Having it work in HTML, CSS, JS and Ruby is in no way dependent in investigating and fixing the behemoth that CC Mode is.

How will we look if we support JS and Ruby embedded in HTML, but not C
code embedded in Yacc grammars nor Awk snippets embedded in shell
scripts?  Both are quite frequent out there.  We will be laughed at.

We'll be fine.

 From your POV, maybe.  Not from mine.

Eli, we already have a feature in Emacs (prog-indentation-context) that does not adhere to your (unreasonably high) requirements.

Let's at least take it out, then.

Convince Alan to do what?

To adhere to the current proposal (avoid widening in
indent-line-function and font-lock-keywords, to start with).

We need to understand the full extent of problems, and then we need to
see how to go about them, at least design-wise.  "To start with" is a
start, but it cannot be the middle and the end.

The full extent of the problem can be realized as one tried to do what I said, step by step. And see what else can be is going wrong.

If he agrees, that'd be swell.  If not, I see no reason why someone
else couldn't do that and report back, it's not like CC Mode is hard
to activate and see what problems pop up.

Please go ahead and do it, then.

If you're really expecting me to do it, it's unrealistic. Getting oriented in CC Mode will take days, if not weeks. And I have no interest nor energy to do that.

I have a rough understanding of the issue, but since I haven't reached a
working state, I don't know how many pitfalls there are left.

How about describing what you do know?

Already did. Last time I tried investigating it was 1-2 years ago, and at no point I felt I reached an understanding of why CC Mode exhibits the problems it does, or what I could change to fix them.

So all I have are vague recollections.

I imagine the process itself might be trickier than expected. Various
primitives use caches that save context information. What is such
primitive to do if the cache contains "beginning of nesting" outside of
the current restriction, and the logic of said primitive says "go to the
beginning of the current function and do such and such"? The answer
isn't obvious to me.

I don't understand: AFAIU in the use cases supported by MMM there can
be nothing outside of the current restriction that is of interest for
the mode which supports the chunk under the restriction.  So what kind
of "nesting outside of the current restriction" are we talking about,
and how does it come into play?

Imagine if the chunk contains only this:

   <

And, to fontify it, CC Mode, tried to find out what syntactic element it is, and to do that, calls some function that uses a specialized cache that's contained in a variable that mmm-mode knows nothing about.

And that cache point to a position outside of the current restriction. Confusion ensues. I've seen errors originating from that (I think), but can't recall the exact sequence of calls.

The proposal itself is very small, and there's not much to explain. Just
look at the changes in the manual, in this branch.

That just removes text, more or less, and what it adds doesn't explain
itself well enough, sorry.  Otherwise I wouldn't have asked these
questions, believe me.

The text it adds is more important. Including the mentions of font-lock-keywords and syntax-propertize-function, by the way.

It simply facilitates what mmm-mode (and other modes, including
mhtml-mode) has been doing for years, with varying success.
_____
TO BE DONE:
(A) Condense the paragraph of the CC Mode discussion that begins "I imagine the process itself" into two sentences that keep its main facts.
(B) According to the CC Mode discussion, how long would getting oriented in CC Mode take?
_____
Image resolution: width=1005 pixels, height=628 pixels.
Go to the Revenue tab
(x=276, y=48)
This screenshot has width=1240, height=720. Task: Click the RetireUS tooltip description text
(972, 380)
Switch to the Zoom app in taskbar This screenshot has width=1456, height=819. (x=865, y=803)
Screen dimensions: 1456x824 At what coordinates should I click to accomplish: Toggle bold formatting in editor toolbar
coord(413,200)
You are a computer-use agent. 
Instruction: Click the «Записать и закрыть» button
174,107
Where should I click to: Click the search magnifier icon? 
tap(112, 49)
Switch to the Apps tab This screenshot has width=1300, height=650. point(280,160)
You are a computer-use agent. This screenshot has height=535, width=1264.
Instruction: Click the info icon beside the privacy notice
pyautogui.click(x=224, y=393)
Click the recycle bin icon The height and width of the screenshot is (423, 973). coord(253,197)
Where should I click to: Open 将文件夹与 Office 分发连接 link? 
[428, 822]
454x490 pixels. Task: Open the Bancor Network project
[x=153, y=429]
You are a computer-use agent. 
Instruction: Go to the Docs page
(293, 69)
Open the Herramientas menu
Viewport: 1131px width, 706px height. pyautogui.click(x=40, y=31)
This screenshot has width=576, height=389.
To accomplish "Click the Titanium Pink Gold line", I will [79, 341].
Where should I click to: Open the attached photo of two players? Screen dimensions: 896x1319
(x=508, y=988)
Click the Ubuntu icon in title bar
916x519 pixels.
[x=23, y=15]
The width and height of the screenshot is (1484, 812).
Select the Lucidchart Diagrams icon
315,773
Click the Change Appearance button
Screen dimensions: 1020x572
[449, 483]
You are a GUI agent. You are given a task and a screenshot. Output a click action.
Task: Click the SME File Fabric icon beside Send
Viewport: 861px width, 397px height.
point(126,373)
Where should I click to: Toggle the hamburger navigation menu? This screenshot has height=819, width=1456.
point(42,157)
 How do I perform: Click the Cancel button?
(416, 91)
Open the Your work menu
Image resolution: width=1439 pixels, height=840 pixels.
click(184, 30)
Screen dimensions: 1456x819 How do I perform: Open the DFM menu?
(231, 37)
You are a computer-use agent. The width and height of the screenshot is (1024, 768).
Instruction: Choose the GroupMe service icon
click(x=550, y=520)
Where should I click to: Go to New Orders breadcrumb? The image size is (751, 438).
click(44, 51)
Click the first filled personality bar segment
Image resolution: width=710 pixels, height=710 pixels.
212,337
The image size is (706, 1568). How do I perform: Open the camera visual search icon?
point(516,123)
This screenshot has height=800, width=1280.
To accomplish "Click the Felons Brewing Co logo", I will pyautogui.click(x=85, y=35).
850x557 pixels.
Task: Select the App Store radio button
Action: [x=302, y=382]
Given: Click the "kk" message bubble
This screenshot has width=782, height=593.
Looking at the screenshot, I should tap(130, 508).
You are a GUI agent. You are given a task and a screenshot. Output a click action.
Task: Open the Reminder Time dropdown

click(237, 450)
_____
SOLUTION LIST:
(A) The process may be harder than expected, because various primitives use caches that save context information. If such a cache holds a "beginning of nesting" outside the current restriction while the primitive's logic calls for going to the beginning of the current function, it is not obvious what the primitive should do.

(B) Days, if not weeks.